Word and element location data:

· · · ·

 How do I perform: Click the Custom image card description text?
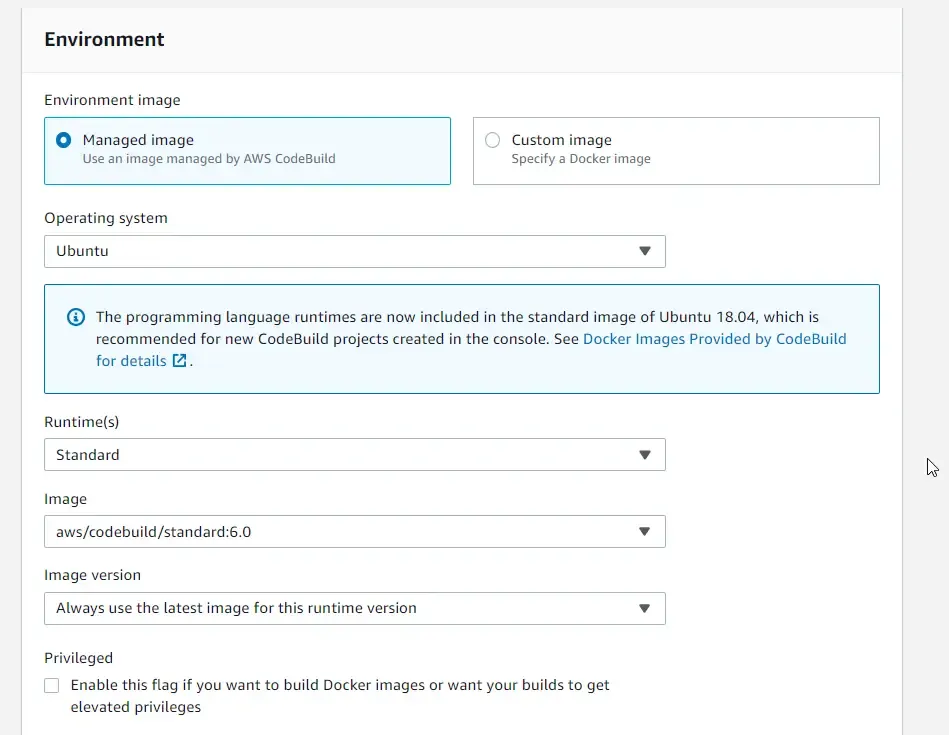point(581,158)
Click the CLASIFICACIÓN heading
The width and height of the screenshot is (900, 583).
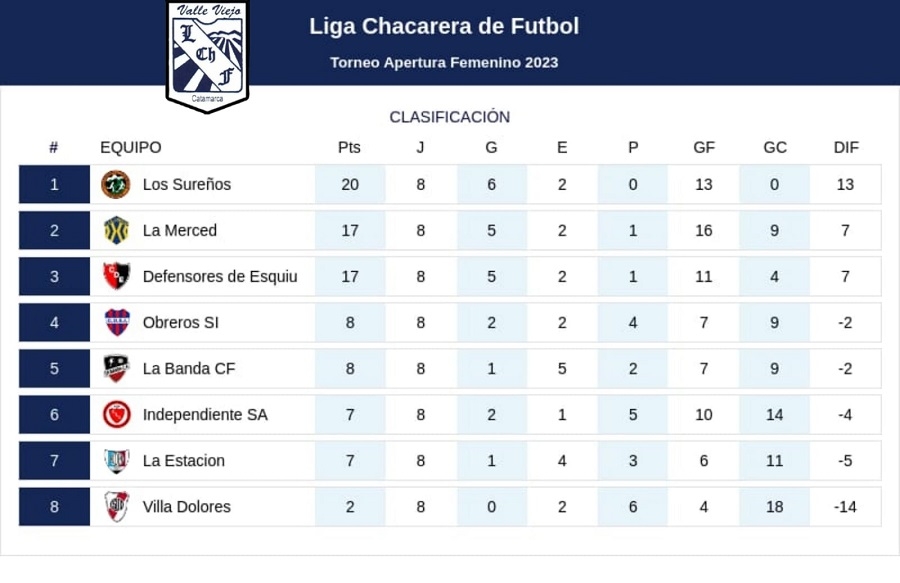tap(450, 117)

· · · ·

→ **The task**: Retype every line of the material above exactly, leaving out the pictures.

→ **Result**:
 How do I perform: Click the Custom image card description text?
point(581,158)
Click the CLASIFICACIÓN heading
The width and height of the screenshot is (900, 583).
tap(450, 117)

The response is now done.